Contact: jkb32@leicester.ac.uk

The primary goal of this session is to create a common framework that will engender inter- and intradisciplinary discussions of how to address textiles and craft technology theories and methods in the 21st Century. The intention of this session is to explore the burgeoning methods and theories for a comprehensive approach to studying craft technology holistically and begin conceptualizing how our multi-faceted disciplines may work towards this goal, some of which is already being established in current research networks. These include foundational research in experimental archaeology, sensory perception, scientific and non-invasive technology methods. Recent publications (eg., Harris 2020; Kania 2015) have demonstrated the drive towards incorporating sensory perception of textiles and production and the explicit role of crafter in production which has traditionally been placed rather implicitly, as well as grappling with difficult dimensions of craft, such as creativity (Jørgensen et al. 2018), which implore us to examine across the spectrum of technologies.

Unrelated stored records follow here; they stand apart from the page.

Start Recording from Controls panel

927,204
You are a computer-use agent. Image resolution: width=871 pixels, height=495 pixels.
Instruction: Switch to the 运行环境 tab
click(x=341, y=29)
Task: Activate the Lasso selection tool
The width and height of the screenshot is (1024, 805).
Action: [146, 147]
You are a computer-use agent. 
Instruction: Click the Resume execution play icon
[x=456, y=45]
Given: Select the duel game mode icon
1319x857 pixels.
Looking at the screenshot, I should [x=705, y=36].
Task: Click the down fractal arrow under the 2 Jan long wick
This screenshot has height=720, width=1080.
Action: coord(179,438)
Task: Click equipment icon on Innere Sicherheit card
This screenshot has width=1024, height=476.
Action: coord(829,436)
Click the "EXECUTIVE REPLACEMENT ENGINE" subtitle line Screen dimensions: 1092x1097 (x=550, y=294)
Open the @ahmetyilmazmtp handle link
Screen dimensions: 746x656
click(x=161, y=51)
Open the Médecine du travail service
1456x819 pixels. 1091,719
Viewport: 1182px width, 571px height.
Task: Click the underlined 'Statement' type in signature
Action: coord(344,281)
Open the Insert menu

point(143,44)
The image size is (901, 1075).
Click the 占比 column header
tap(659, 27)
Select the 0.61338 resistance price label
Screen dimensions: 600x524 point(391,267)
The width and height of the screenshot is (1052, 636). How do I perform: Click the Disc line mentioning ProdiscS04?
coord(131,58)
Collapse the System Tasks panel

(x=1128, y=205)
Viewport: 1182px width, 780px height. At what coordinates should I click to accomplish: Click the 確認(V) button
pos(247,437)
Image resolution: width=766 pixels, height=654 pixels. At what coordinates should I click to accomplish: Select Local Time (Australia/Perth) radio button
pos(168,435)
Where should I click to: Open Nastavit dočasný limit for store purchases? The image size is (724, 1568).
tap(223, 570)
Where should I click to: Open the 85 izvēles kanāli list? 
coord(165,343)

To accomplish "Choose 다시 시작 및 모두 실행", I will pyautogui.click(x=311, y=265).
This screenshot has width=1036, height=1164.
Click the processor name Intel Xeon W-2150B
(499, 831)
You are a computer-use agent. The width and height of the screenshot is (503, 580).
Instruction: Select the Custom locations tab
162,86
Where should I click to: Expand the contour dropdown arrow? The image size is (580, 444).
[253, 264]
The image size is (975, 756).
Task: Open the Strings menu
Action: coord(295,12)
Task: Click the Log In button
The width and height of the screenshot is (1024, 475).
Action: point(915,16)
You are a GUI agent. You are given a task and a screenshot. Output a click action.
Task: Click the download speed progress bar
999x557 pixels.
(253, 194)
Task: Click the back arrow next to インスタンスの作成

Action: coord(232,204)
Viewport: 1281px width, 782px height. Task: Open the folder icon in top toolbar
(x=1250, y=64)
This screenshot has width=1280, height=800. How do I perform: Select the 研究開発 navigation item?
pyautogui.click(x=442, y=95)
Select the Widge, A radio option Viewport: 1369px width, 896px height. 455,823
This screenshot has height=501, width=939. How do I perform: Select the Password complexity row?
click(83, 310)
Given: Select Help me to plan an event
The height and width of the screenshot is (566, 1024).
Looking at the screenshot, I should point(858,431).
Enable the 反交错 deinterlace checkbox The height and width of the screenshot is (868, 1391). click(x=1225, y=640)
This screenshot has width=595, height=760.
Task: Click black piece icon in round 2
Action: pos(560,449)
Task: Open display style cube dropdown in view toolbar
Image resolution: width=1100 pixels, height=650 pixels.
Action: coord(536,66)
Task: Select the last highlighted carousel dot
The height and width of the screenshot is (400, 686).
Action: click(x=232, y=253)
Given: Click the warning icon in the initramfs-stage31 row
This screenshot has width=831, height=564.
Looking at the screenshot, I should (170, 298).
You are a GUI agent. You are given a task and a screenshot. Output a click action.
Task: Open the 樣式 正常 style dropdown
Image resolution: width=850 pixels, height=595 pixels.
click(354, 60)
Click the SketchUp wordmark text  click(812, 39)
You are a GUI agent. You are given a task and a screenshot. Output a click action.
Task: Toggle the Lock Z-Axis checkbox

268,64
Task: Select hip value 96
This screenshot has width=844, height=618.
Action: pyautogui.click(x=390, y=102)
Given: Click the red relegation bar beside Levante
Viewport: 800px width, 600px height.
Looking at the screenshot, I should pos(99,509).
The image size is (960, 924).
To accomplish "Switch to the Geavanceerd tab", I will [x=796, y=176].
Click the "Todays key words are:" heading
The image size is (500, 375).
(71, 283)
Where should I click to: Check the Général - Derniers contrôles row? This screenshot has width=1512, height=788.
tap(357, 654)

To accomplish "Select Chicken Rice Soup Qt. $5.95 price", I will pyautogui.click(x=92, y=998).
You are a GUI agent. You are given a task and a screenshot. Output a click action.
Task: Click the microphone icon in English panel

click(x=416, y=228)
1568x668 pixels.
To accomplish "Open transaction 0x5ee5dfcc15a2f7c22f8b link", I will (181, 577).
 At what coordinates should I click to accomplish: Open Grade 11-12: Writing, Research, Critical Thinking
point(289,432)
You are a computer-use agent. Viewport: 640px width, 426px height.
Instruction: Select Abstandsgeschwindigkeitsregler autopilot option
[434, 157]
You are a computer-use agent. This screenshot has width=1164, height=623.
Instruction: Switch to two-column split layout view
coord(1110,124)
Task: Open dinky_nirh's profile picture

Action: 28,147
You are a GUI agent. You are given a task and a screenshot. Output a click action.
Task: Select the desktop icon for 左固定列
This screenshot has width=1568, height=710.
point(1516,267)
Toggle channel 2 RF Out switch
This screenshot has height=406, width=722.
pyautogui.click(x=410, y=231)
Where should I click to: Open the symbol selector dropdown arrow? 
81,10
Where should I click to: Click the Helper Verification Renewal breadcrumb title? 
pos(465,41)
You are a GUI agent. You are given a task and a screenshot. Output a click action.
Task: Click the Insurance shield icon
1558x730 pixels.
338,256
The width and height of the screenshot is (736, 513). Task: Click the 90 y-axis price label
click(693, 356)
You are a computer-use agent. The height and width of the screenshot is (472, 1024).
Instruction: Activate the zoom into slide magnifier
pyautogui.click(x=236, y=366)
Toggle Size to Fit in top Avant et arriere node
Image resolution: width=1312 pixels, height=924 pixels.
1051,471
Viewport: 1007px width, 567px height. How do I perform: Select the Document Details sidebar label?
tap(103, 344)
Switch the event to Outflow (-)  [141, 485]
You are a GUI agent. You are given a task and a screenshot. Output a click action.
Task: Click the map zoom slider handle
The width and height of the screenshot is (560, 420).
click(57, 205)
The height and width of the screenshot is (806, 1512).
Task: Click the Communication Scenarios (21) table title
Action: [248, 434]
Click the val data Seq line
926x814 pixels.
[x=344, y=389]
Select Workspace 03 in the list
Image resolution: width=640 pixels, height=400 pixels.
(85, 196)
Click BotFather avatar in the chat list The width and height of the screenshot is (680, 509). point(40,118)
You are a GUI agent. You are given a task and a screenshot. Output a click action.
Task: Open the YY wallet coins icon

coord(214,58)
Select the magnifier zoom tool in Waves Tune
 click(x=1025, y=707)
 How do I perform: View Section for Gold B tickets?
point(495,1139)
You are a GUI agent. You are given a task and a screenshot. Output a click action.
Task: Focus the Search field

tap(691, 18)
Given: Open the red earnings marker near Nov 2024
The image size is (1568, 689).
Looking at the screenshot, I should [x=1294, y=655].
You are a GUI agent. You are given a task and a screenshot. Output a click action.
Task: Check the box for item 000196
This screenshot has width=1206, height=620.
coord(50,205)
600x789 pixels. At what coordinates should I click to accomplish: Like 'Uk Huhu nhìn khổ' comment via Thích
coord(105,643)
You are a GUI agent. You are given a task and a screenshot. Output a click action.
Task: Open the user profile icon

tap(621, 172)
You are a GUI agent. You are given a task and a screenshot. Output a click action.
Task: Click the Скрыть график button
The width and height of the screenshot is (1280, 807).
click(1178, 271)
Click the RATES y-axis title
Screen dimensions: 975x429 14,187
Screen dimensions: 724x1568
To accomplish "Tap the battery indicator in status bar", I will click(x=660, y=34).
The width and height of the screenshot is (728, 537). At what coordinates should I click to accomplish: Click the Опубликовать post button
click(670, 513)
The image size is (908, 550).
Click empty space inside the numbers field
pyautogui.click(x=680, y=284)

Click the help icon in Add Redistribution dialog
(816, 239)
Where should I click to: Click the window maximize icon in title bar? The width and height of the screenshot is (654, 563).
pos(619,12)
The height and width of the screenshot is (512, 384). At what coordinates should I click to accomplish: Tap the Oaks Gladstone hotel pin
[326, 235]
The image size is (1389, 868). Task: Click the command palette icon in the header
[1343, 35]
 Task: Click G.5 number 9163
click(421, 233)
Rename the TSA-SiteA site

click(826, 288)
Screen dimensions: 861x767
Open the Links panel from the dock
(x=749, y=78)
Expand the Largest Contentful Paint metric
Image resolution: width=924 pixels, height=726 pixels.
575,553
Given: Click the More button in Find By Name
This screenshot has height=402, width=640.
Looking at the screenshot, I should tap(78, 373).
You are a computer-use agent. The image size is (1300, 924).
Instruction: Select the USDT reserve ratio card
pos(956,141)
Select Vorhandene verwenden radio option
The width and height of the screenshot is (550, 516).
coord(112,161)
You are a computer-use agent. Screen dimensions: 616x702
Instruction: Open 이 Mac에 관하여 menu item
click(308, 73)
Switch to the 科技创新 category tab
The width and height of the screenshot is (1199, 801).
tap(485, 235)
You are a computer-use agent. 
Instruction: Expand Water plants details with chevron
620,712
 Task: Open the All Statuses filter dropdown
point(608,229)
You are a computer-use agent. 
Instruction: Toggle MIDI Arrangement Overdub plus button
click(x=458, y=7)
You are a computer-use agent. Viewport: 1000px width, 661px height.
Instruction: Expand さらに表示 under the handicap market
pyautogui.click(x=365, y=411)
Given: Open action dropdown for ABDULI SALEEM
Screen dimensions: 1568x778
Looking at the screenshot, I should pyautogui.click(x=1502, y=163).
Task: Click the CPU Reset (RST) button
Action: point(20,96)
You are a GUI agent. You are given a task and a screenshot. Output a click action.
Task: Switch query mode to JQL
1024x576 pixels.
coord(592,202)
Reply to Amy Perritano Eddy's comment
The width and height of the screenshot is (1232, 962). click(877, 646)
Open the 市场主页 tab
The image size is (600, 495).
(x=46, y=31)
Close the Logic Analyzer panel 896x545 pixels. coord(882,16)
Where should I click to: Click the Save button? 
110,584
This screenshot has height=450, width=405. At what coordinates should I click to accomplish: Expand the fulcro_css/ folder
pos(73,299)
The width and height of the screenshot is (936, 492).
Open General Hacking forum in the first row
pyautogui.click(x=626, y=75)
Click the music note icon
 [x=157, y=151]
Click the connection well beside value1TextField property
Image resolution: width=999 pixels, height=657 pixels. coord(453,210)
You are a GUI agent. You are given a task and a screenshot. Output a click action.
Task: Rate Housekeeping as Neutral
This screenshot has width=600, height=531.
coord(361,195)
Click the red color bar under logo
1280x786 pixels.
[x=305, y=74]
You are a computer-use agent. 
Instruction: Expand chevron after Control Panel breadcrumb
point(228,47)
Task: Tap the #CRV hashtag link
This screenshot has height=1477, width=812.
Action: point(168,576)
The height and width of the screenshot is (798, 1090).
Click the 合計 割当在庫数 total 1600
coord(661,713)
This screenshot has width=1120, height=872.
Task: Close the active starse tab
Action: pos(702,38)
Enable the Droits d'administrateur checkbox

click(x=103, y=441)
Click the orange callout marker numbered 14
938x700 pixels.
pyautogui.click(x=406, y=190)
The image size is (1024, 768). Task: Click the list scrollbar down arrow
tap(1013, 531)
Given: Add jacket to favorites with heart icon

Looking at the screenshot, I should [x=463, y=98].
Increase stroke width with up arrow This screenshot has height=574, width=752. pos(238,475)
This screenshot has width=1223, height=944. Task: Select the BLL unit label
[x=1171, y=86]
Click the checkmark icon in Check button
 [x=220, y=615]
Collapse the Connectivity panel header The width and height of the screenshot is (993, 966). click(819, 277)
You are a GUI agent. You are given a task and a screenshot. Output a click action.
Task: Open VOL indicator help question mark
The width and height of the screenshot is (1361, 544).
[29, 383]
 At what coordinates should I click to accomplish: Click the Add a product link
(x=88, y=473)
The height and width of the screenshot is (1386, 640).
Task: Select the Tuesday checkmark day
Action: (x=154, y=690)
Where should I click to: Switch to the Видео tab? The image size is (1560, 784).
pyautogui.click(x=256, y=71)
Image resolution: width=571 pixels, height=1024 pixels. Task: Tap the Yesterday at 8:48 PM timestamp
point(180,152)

This session encourages paper submissions on broad topics including, but not limited to:
• Sensory perception of textile craft
• Haptic connections and cognitive archaeology in textile craft technology
• Epistemology of textile production
• Uniting experimental and experiential textile archaeology
• Ethnography in archaeological textile studies

Peripheral studies which bear on these themes are also welcome, and may include:

• Human/non-human interactions within relevant craft spheres
• Case studies demonstrating comprehensive and integrated approaches of craft technology
• Development of theoretical perspectives with broad applicability to craft technology
• Epistemological advancements and anthropological explorations of embedded craft technology

References:
Harris, S. (2020). The Sensory Archaeology of Textiles. The Routledge Handbook of Sensory Archaeology.

Jørgensen, L.B., Sofaer, J. and Sørensen, M.L.S. (eds.). (2018). Creativity in the Bronze Age: understanding innovation in pottery, textile, and metalwork production. Cambridge University Press.

Kania, K. (2015). Soft yarns, hard facts? Evaluating the results of a large-scale hand-spinning experiment. Archaeological and Anthropological Sciences 7(1). p.113-130.

Papers

0930 – Introduction

Jennifer Beamer

0935 – Experience, Experiment, Crafter and Scientist – never the twain shall meet?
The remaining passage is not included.